Обсуждение: Re: convert libpgport's pqsignal() to a void function

Поиск
Список
Период
Сортировка

Re: convert libpgport's pqsignal() to a void function

От
Tom Lane
Дата:
Nathan Bossart <nathandbossart@gmail.com> writes:
> Thanks to commit 9a45a89, legacy-pqsignal.c now has its own dedicated
> extern for pqsignal(), which decouples it enough that we can follow through
> with changing libpqport's pqsignal() to a void function.

> Thoughts?

LGTM, although I don't know enough about Windows to know if the
"== SIG_ERR" test in that path is correct.

            regards, tom lane



Re: convert libpgport's pqsignal() to a void function

От
Nathan Bossart
Дата:
On Tue, Jan 14, 2025 at 10:02:46PM -0500, Tom Lane wrote:
> LGTM, although I don't know enough about Windows to know if the
> "== SIG_ERR" test in that path is correct.

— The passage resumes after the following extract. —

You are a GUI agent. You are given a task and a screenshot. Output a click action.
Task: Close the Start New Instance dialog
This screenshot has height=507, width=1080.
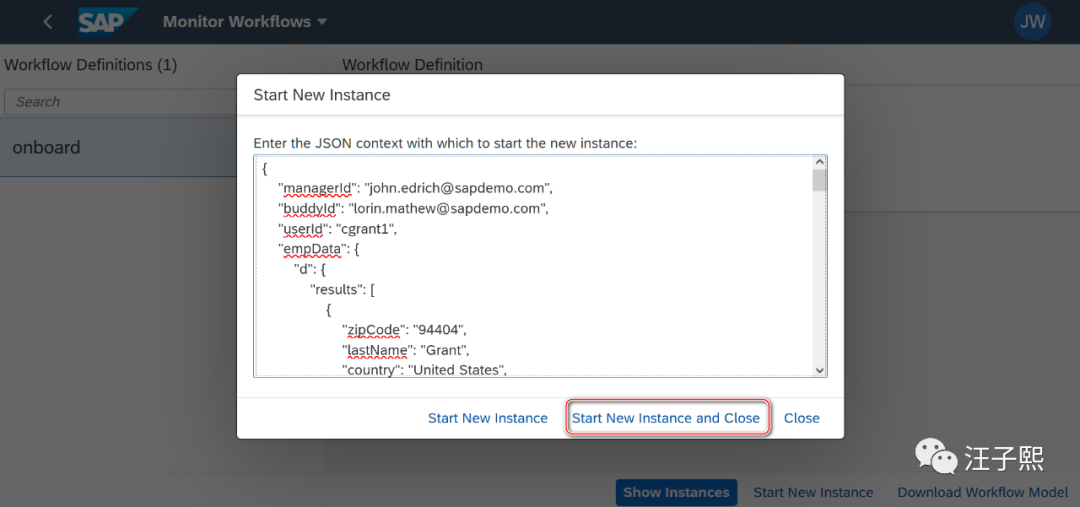pyautogui.click(x=802, y=418)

It's apparently not [0].  :(

My guess is that this has something to do with redefining SIG_ERR in
win32_port.h.  We might be able to use push_macro/pop_macro to keep the old
value around, but at the moment I'm leaning towards just removing the
assertion in that path.

[0] https://cirrus-ci.com/task/6237809813487616

-- 
nathan



Re: convert libpgport's pqsignal() to a void function

От
Tom Lane
Дата:
Nathan Bossart <nathandbossart@gmail.com> writes:
> On Tue, Jan 14, 2025 at 10:02:46PM -0500, Tom Lane wrote:
>> LGTM, although I don't know enough about Windows to know if the
>> "== SIG_ERR" test in that path is correct.

> It's apparently not [0].  :(

Bleah.

> My guess is that this has something to do with redefining SIG_ERR in
> win32_port.h.  We might be able to use push_macro/pop_macro to keep the old
> value around, but at the moment I'm leaning towards just removing the
> assertion in that path.

I wonder why we redefine those values?  But I tend to agree that just
removing the test is sufficient for now.  Given the lack of failure
checks in the existing code, and the lack of trouble reports
suggesting any problem, it's hard to muster enthusiasm for spending
a lot of effort on this.

            regards, tom lane



Re: convert libpgport's pqsignal() to a void function

От
Thomas Munro
Дата:
On Thu, Jan 16, 2025 at 8:15 AM Nathan Bossart <nathandbossart@gmail.com> wrote:
> On Tue, Jan 14, 2025 at 11:08:05PM -0500, Tom Lane wrote:
> > Nathan Bossart <nathandbossart@gmail.com> writes:
> >> My guess is that this has something to do with redefining SIG_ERR in
> >> win32_port.h.  We might be able to use push_macro/pop_macro to keep the old
> >> value around, but at the moment I'm leaning towards just removing the
> >> assertion in that path.
> >
> > I wonder why we redefine those values?
>
> I wondered the same.  Those redefines have been there since commit 5049196,
> but I haven't been able to find any real discussion in the archives about
> it.  Maybe I will bug Magnus about it sometime, in case he happens to
> remember the reason.

My guess would be: perhaps some ancient version of MinGW didn't define
them?  They're defined by MinGW and native signal.h now and they have
the same values, so we should remove them I think.

Assertion failed: 0, file ../src/port/pqsignal.c, line 147

Could be due to calling native signal() with a signal number other
than the 6 values required to work by the C standard?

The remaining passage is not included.